Sunday, February 11, 2007

Trivial remote Solaris 0day, disable telnet now.

NOTE: Following link may not we work safe due to cartoon...
http://www.com-winner.com/0day_was_the_case_that_they_gave_me.pdf

Oh jeez, that’s not good. This was posted to Full-Disclosure. Remote root exploit in the Solaris 10/11 telnet daemon. It doesn’t require any skill, any exploit knowledge, and can be scripted for mass attacks. Basically if you pass a “-fusername” as an argument to the –l option you get full access to the OS as the user specified. In my example I do it as bin but it worked for regular users, just not for root. This combined with a reliable local privilege escalation exploit would be devastating. Expect mass scanning and possibly the widespread exploitation of this vulnerability.

And example of the command line is

telnet -l "-fbin" target_address

Please disable telnet on Solaris at this time. The HEV for this will be shipping to ErrataSec customers within the hour.



UPDATE: There seems to be some conflicting reports about this vulnerability working with the root account. This does not work on a default install of Solaris 10. By default a variable is set in /etc/default/login called CONSOLE. If this variable is set then root is not allowed to login from anywhere but the console. Commenting this variable out allows root to login from anywhere and allows this vulnerability to take advantage of the telnet exploit. Below is a pic of my trying it with console set then with console commented out.

7 comments:

Unknown said...

Isn't this nearly identical to the aix/linux rlogin -froot bug from years past (apart from not working for root)? Amazing.

David Maynor said...

It is pretty much the same. It amazes me this bug went unseen for this long.

dre said...

my gosh, such humility! thank you kingcope for this wonderful 0-day exploit!!@#!

it's not the disclosure that is important here, however. it's the message. kcope was definitely trying to say something when he made the subject line "0day was the case that they gave me" on the full-disclosure mailing-list. this is one of those classically good times for full-disclosure without notifying the vendor beforehand.

in my opinion, kcope was trying to tell the vulnerability research community that he thinks the samy indictment was too harsh. in other words, "the charges were incorrectly filed by the prosecution because of cultural differences". it's something akin to the punishment does not fit the crime, but suggests more of a .

if you didn't catch the reference, Snoop Dogg has a song/video/short-film/soundtrack called Murder Was the Case [that they gave me]. assuming that i understand
this article correctly, it appears that Snoop Dogg and Dr. Dre made the movie in response to what was acceptable by the media circa 1994. if you're black and carry a gun - that makes you evil and a murderer - according to the moral majority. Snoop was being charged with murder (IRL) at the time, and pleaded self-defense. His movie-short tried to convey that everyone is a victim when gunplay is a part of everyday life.
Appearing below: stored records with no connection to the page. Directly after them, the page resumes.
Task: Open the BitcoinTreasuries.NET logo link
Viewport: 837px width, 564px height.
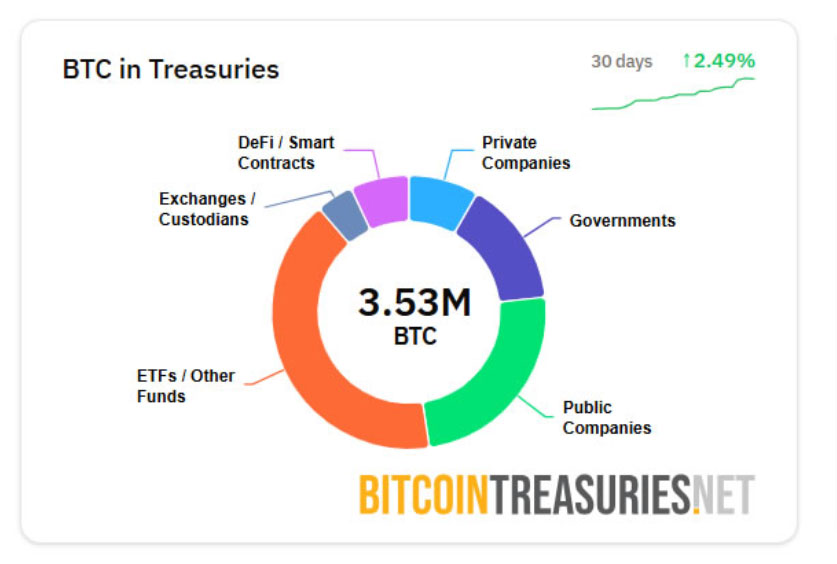Action: [x=556, y=493]
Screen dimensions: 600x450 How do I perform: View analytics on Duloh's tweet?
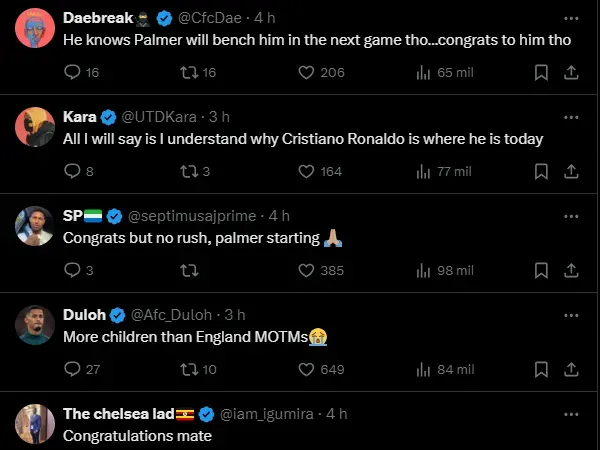423,369
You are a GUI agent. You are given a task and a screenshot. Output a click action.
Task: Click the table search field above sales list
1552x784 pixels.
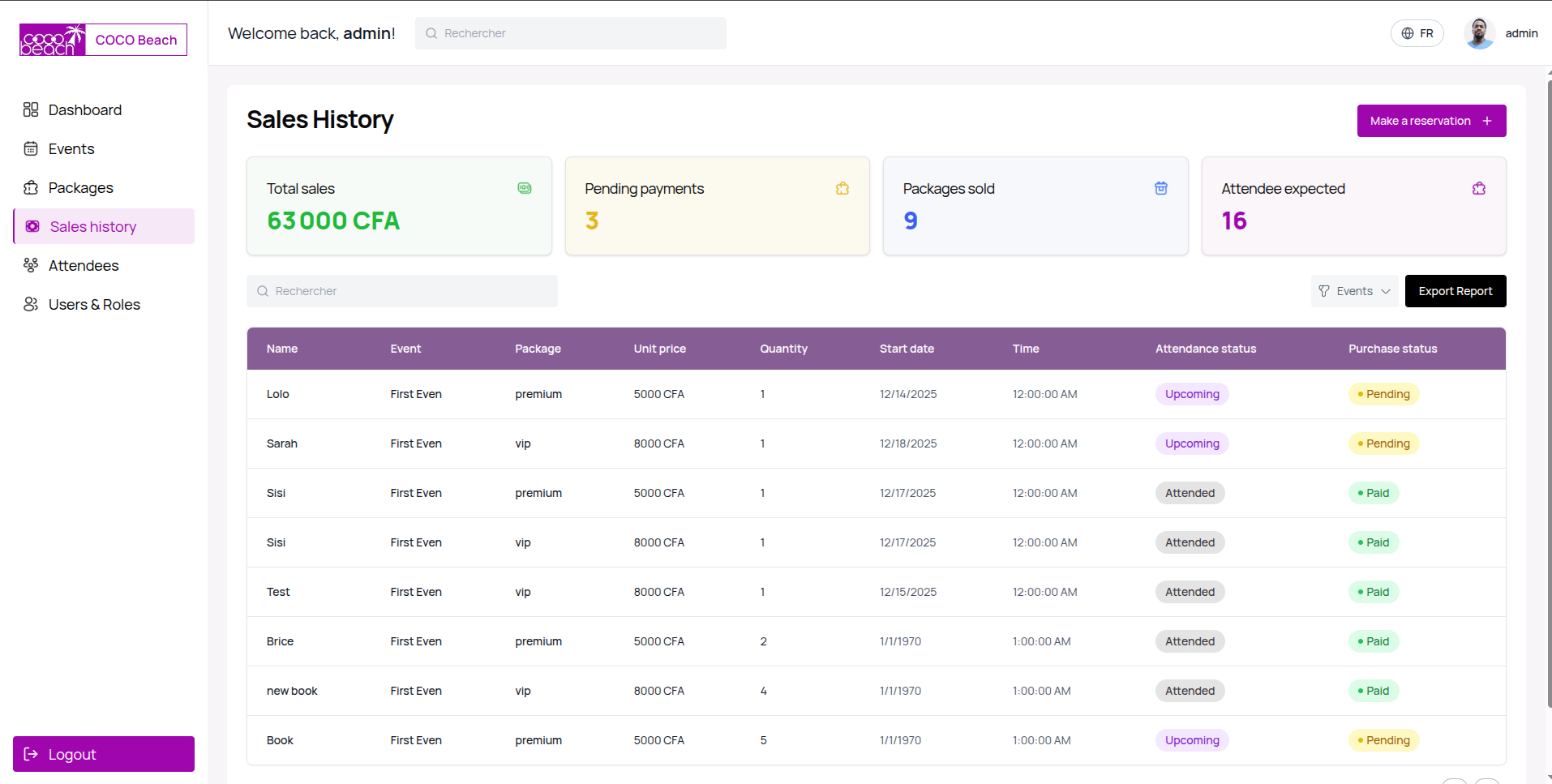[401, 291]
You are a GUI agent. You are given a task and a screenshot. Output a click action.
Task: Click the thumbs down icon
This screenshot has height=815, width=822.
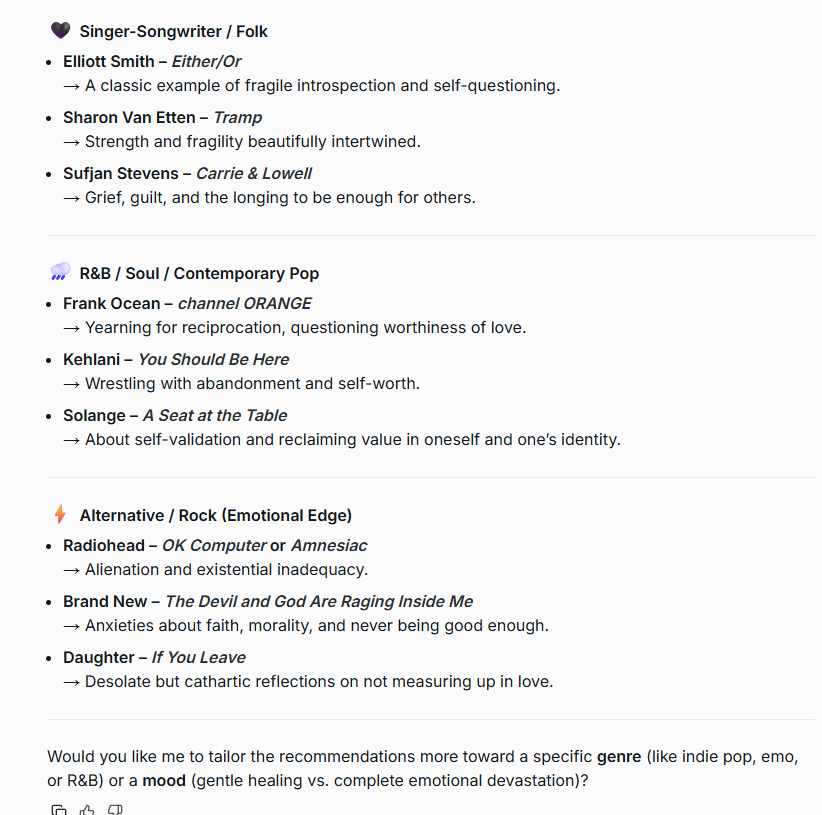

it also appears that kcope and samy released their 0days in response to what is acceptable by the security incident response community. if you're a hacker and release a 0day - that makes you evil and a computer-criminal - according to today's moral majority. kcope's vulnerability disclosure is trying to convey that everyone is a victim when mickey-mouse security-bypasses are so prevalent.

Seth said...

You're not a criminal, but don't be a dick -- throw the vendor a frickin' bone over here. No attempt was made to make contact and keep this secret before blowing it out there? Criminal? No. Irresponsible? Yes.

David Maynor said...

We didn't disclose it. It was posted by another person to the full-disclosure mailing list. We were warning people this information is public and to disable telnet.

Jessta said...

The person who released that exploit was right to do so.
It's such a simple exploit that it shouldn't have been there in the first place.

If was given to Sun first and they released a patch then it would have the same impact.

Sun already had their chance to fix them problem when they developed the software, releasing the exploit to the wild gets the users of the software to put more pressure on developers to develop secure code.

Jordan T-H said...

Oh no! Someone released INFORMATION! Now the internet is going to collapse! Silence him before all this INFORMATION leaks out in to the opens!